Barring the most extraordinary of circumstances the state of Florida will be heading into the 2019 fiscal year without an agreed compact with the Seminole Tribe.
An impasse over sportsbooks has stalled compact negotiations between the state of Florida and the Seminole Tribe of Indians – owners of the highly lucrative Hard Rock Casino empire.
The two parties have been acting on a pieced-together revenue sharing agreement – worth $350m a year to the state – since 2016 whilst official negotiations over a new Federally-recognised compact have rumbled on.
The tribe has long been at odds with the state over the perceived illegality of card rooms offering player banked card games. Provisions to stamp out the practice have been a line in the sand during compact negotiations with the Seminoles more than prepared to pull its payments should hits not be addressed, putting the burden of appeasement firmly on state lawmakers.
The most recent legislative session brought the issue of sports betting to the table and it appears that disagreements over the implementation of this has become the albatross around the neck of progress.
Firstly the Hard Rock operator has decided that this is another game form that it should have exclusivity whilst card rooms and race tracks naturally would prefer to have a slice of the pie. Secondly legislation passed last year also ruled that any gambling expansion in the state would require a public referendum. All has made for a tumultuous period of multiparty negotiations and the latest indications from the state is that this is now dead in the water.
House Speaker José Oliva commented that lawmakers simply ran out of time, with the inclusion of sports betting into the wider compact deal appearing to have scuppered the whole affair.
There had been talk of circumventing the public consultation by centring the sportsbook with the tribe, therefore on reservation – not state – land and establishing all further operations as extensions of this central hub. Card rooms and race tracks would be able to then operate electronic sports kiosks providing they pay a cut to the Seminoles and further cease player-banked casino games.

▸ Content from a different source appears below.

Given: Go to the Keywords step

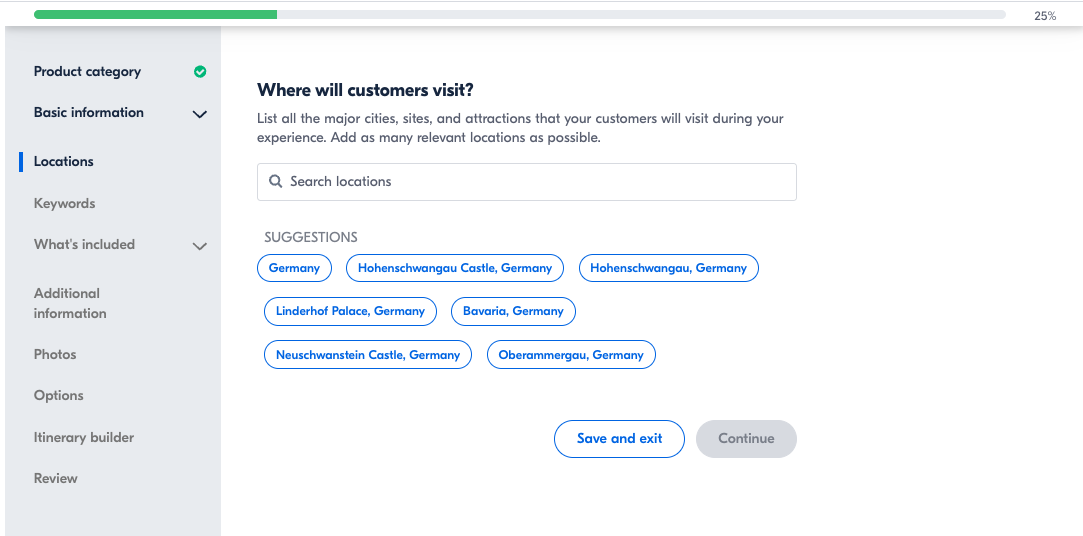Looking at the screenshot, I should [x=64, y=203].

A draft of this thought-to-be-agreed compact deal has been in the hands of state Governor Ron DeSantis for a number of weeks and he even brought all relevant gaming stakeholders together for a summit in late April. This all however appears to have been either in vein or simply too late.
State financiers have already budgeted for the cessation of Seminole revenue payments and although there is yet to be an official statement from the tribe as to their intentions regarding this it seems for all the world that Florida may have to tighten its belt for the next 12 months, $350m tighter, to be precise.
Barring a legislative extension – of which numerous lawmakers have voiced opposition against – the can will be kicked down the road to 2020 much to the chagrin of all involved.